Theoretically, the deficit of the Ukrainian national budget should be covered this year through an increase of the national debt. It is difficult to imagine now, however, who will dare to subsidize our country. The Cabinet of Ministers openly announced that they planned a tranche under the IMF loan in the revised 2020 budget. However, it is rather unclear whether we will get the tranche.

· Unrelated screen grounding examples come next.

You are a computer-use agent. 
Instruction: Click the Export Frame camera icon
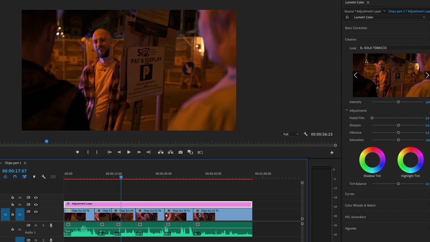[180, 152]
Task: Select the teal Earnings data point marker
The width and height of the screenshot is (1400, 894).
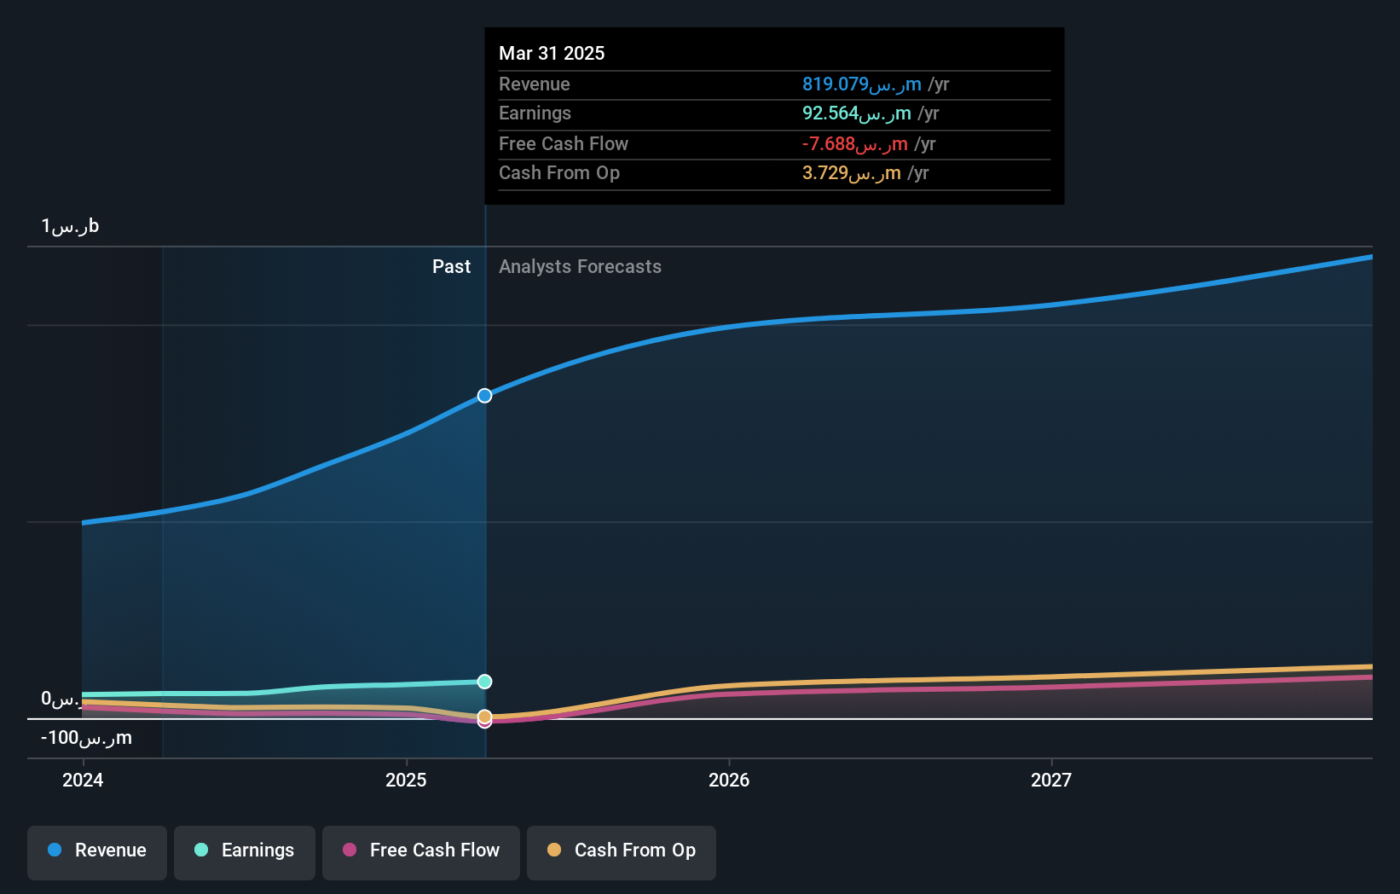Action: tap(484, 682)
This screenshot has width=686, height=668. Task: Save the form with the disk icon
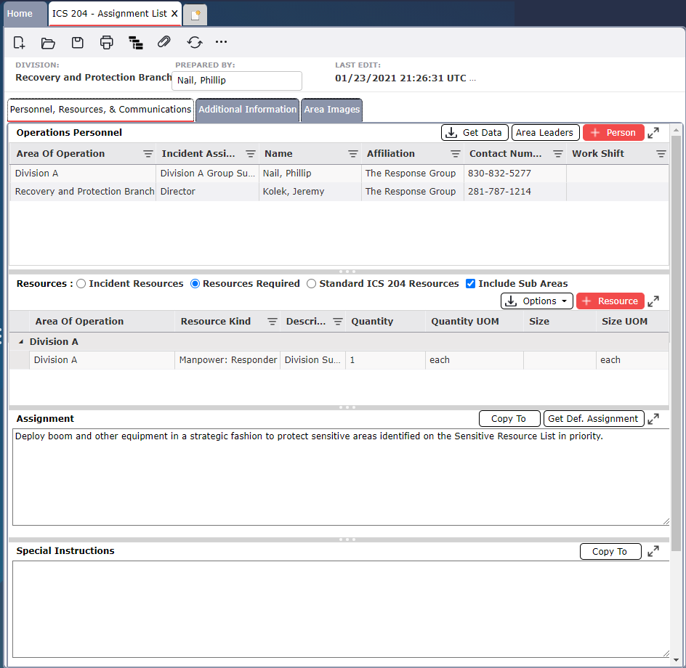78,43
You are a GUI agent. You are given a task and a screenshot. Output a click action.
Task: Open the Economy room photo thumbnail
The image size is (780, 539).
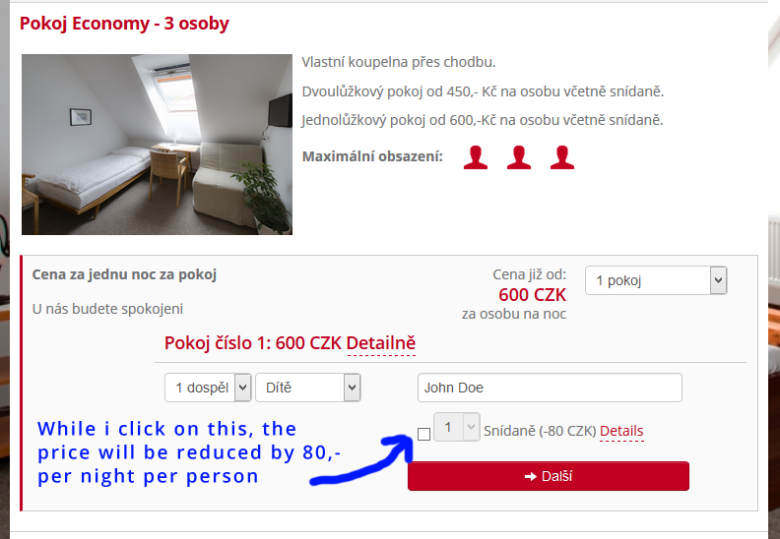click(158, 145)
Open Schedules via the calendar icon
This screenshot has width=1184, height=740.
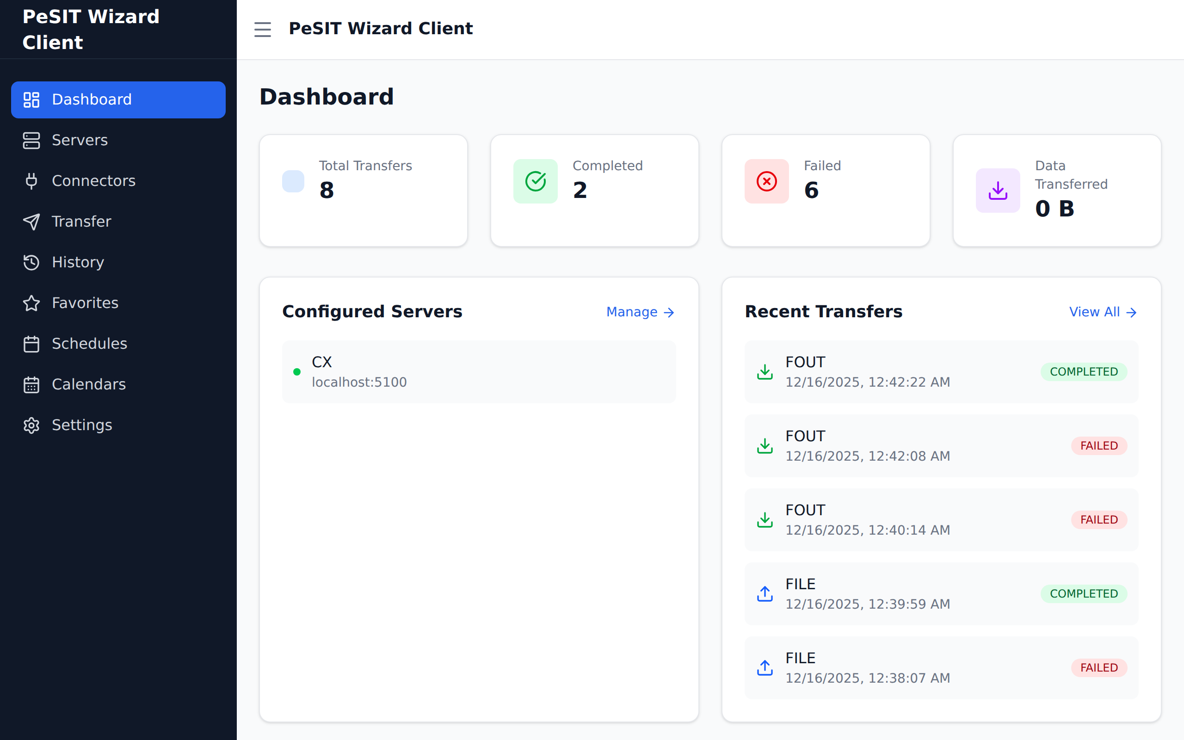click(x=31, y=344)
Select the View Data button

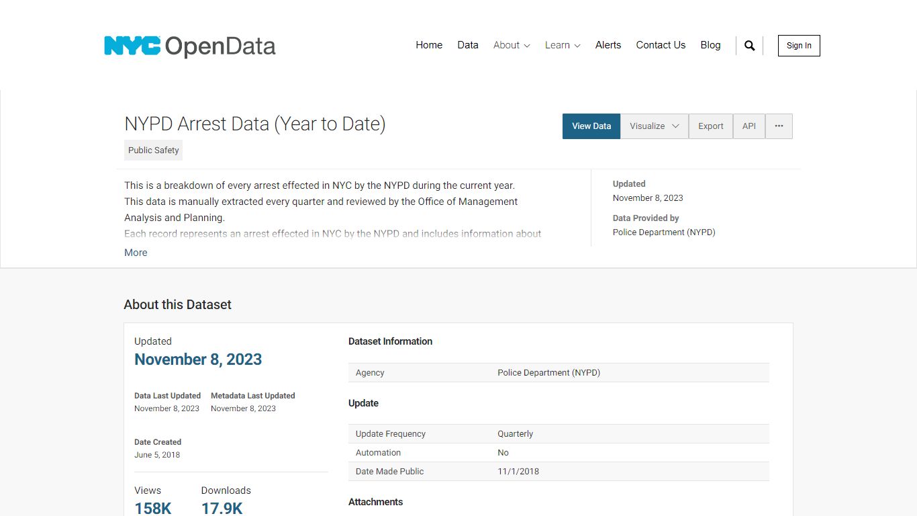pos(591,126)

Budget proceeds plan also envisions rather large domestic borrowings, which none of the key players of the domestic government bond market are willing to provide to the Ministry of Finance for the third week straight. More specifically, the Ministry of Finance wants to borrow at 11-13% annual interest, while the market players are ready to provide financing at 20%, which makes it a rather significant price discrepancy. The government continues to postpone its borrowings, as nobody is willing to lend money at low interest. The only possibility to organize everything quickly is to considerably raise the expenditures for the servicing of the domestic national debt or force state-owned banks to purchase government bonds with the help of the National Bank, which essentially means to launch hryvnia emission.

The NBU board is not resorting to open emission – to direct purchase of government bonds by the NBU. There is information, however, that the NBU is preparing a major refinancing of the state-owned banks. They will start financing the budget. In other words, there will be the emission, but only via intermediaries. The NBU officials are simply trying to deceive the public and divert people’s attention.

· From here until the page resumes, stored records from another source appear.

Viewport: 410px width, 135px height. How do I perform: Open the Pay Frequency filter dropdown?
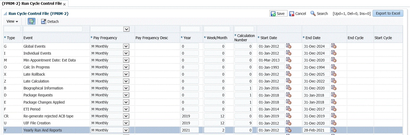126,29
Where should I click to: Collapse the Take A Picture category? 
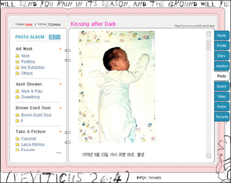(60, 132)
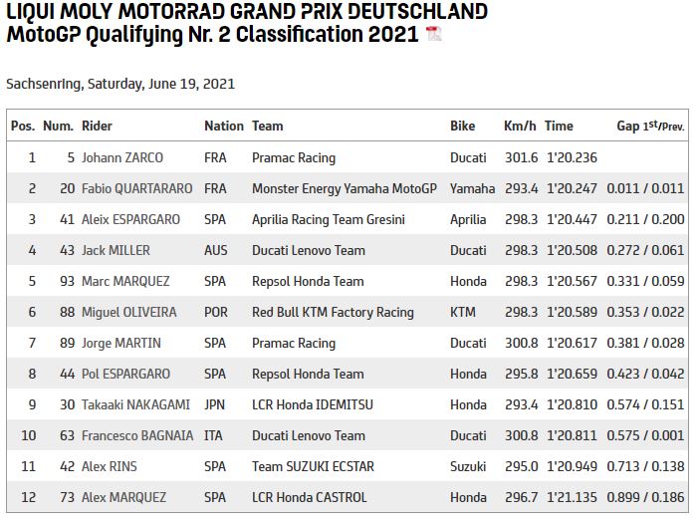696x520 pixels.
Task: Open the PDF icon next to the title
Action: pos(433,35)
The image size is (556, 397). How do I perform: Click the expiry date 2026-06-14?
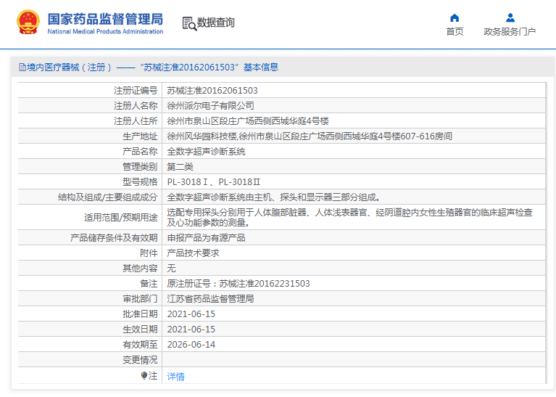tap(191, 345)
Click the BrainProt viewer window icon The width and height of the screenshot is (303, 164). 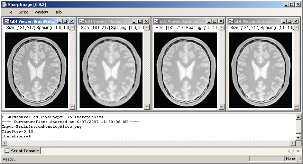[x=7, y=21]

Another IMF forecast did not coincide with the expectations of the government. The creditor expects unemployment in Ukraine at the level of 10.1% in 2020, while the Cabinet of Ministers relies on 9.4%.

The new IMF loan programme for Ukraine is the most talked about topic right now, and not only in media, but also in the parliament, the government and the office of the president. The officials are shouting from every corner that the new programme requires adoption of the new law on banking activity by the Verkhovna Rada. That being said, few people truly studied the proposed document.

“The Main Scientific-Expert Department of the Verkhovna Rada issued a clear conclusion on this draft law – it is unconstitutional. Meanwhile, it is being lobbied by the IMF to avoid the NBU board together with Poroshenko that covers for it ending up on the defendants’ bench, in the case of a global banking fraud for the amount of USD 20 billion, which happened in Ukraine. This amount was misappropriated in the course of the 2014-2016 fraud, and was later either moved abroad, or resold to own companies. The new banking law is required so that nobody can challenge the actions of the NBU – bank owners or, most importantly, their depositors, so that the people could not win back their deposits by court actions, when the banks stop releasing them from the accounts or when there is a prohibition on receiving hard currency. In case of the adoption of the new law, nobody will be able to challenge anything in courts. This is a law against Ukrainian depositors,” MP Aleksandr Dubinsky commented on the document.